What needs to be done:
Swap "arrow" for "button" in everything from the line containing "Open Johnson & Sons 89 Need Review" down to the end of the listing, and change nothing else. Write out only those lines, leaving the pictures out.

■ ■ ■ ■ ■

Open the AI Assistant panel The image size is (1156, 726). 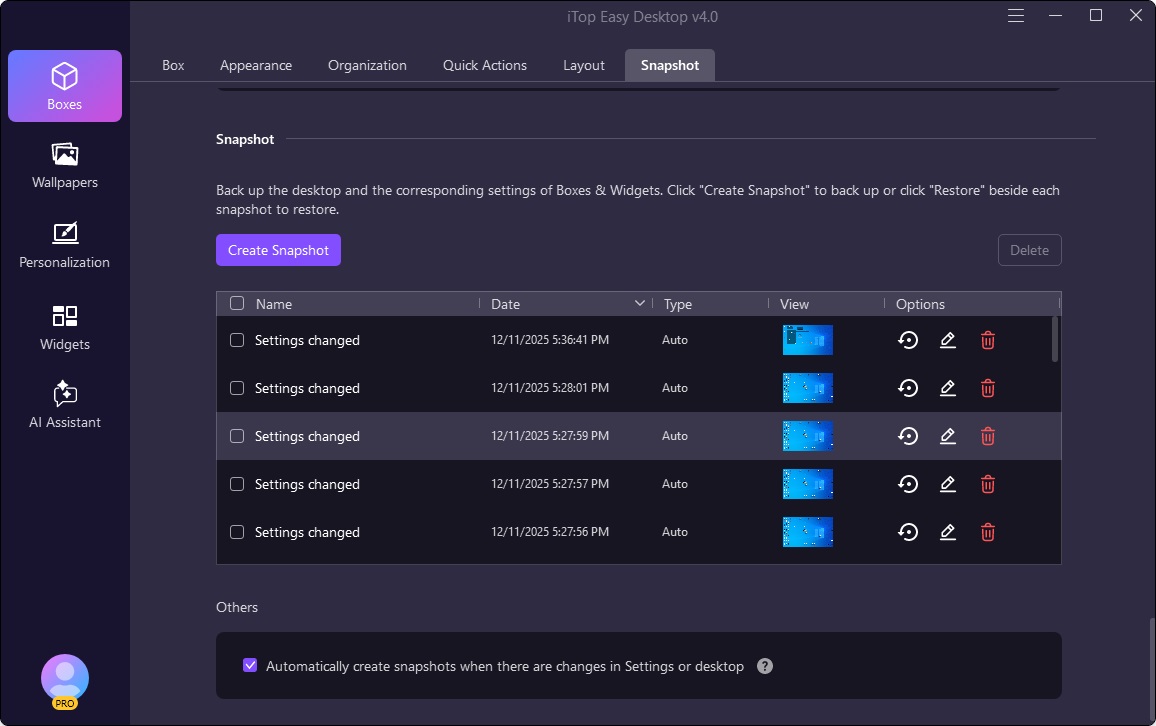(x=65, y=405)
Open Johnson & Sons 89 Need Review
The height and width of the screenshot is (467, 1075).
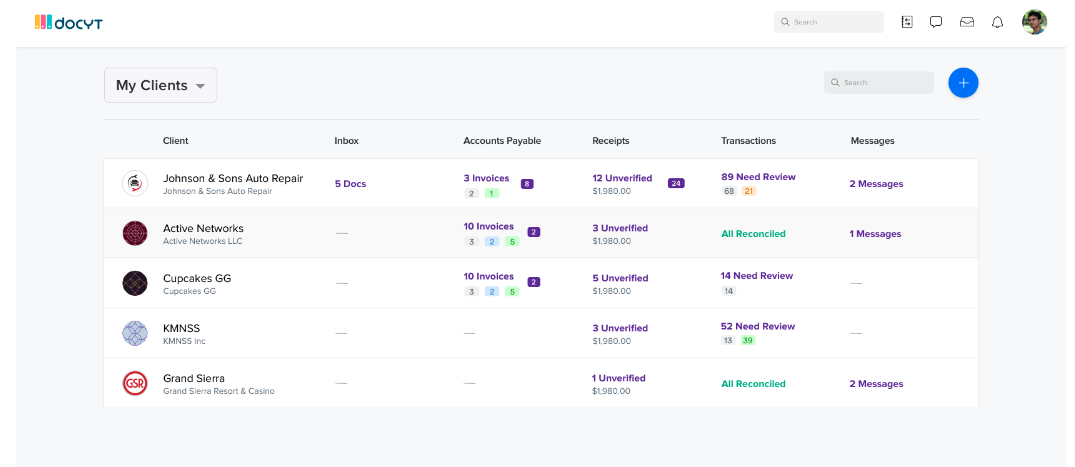[x=758, y=177]
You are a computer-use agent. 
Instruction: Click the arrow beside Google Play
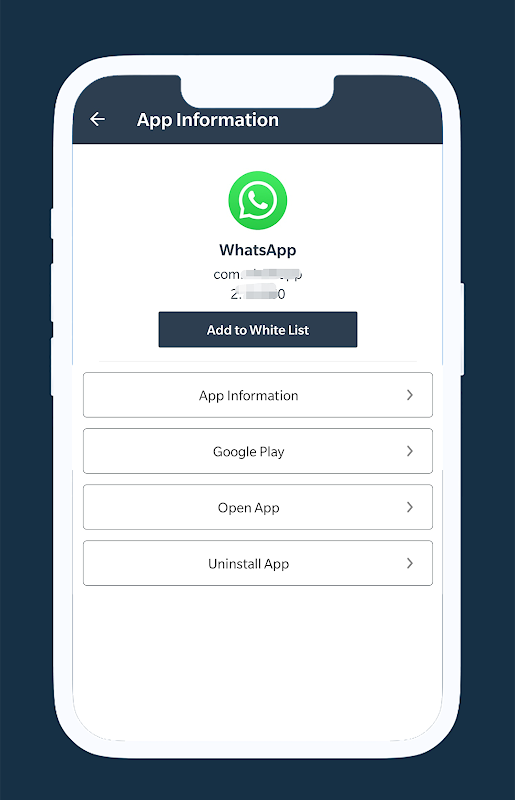(409, 451)
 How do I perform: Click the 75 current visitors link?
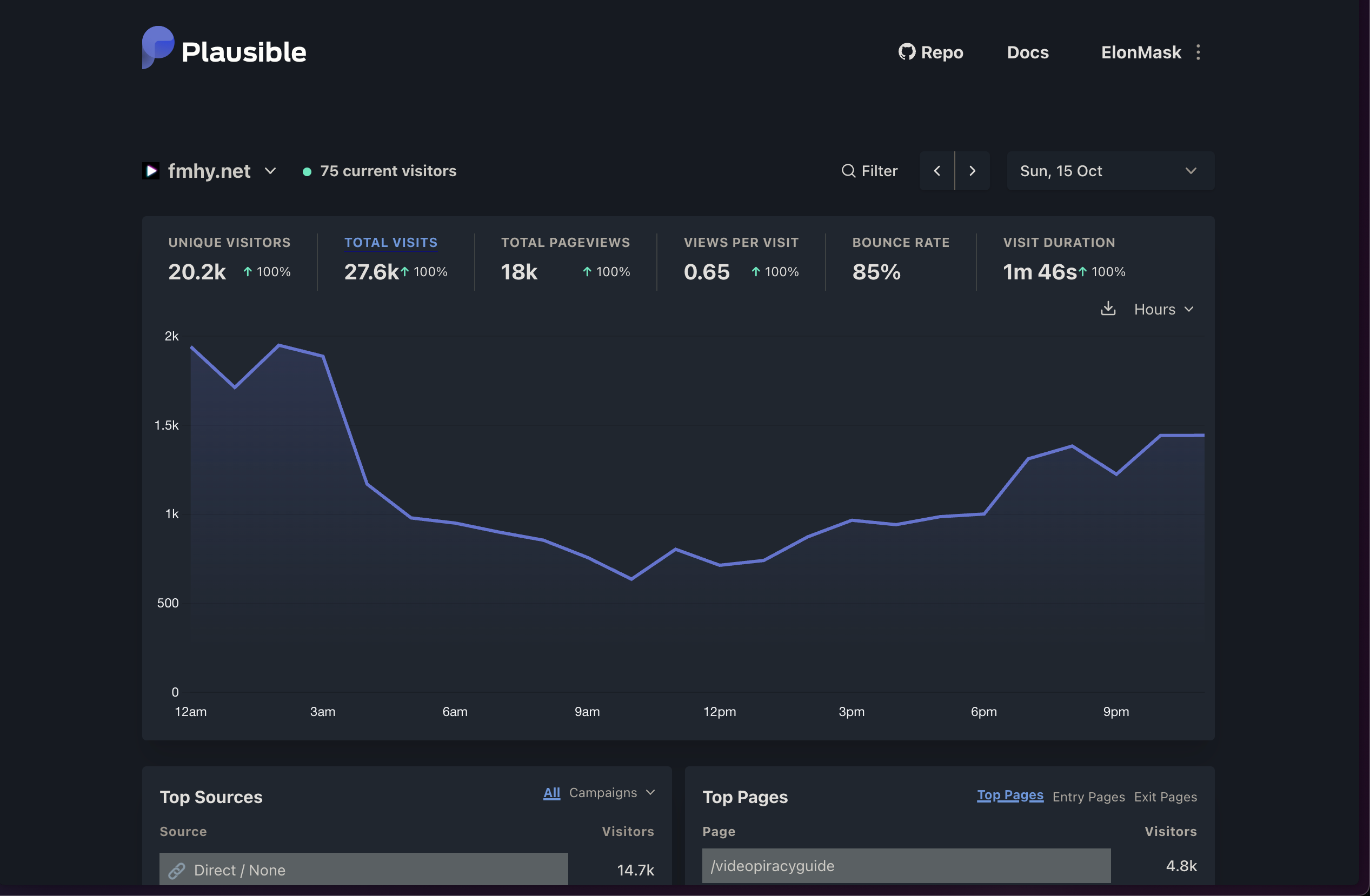point(388,171)
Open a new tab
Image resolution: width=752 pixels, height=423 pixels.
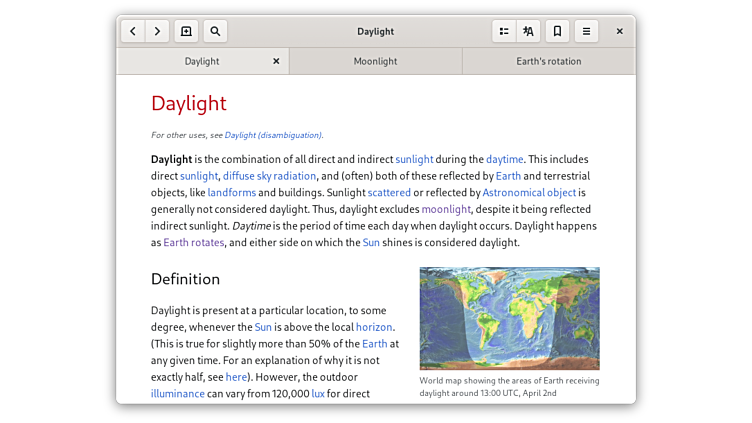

■ ■ ■ ■ ■

Answer to the task:
Open Johnson & Sons 89 Need Review
The height and width of the screenshot is (467, 1075).
[x=758, y=177]
You are a computer-use agent. 
Instruction: Click the button beside Google Play
(409, 451)
 How do I perform: Click the 75 current visitors link?
point(388,171)
Open a new tab
Image resolution: width=752 pixels, height=423 pixels.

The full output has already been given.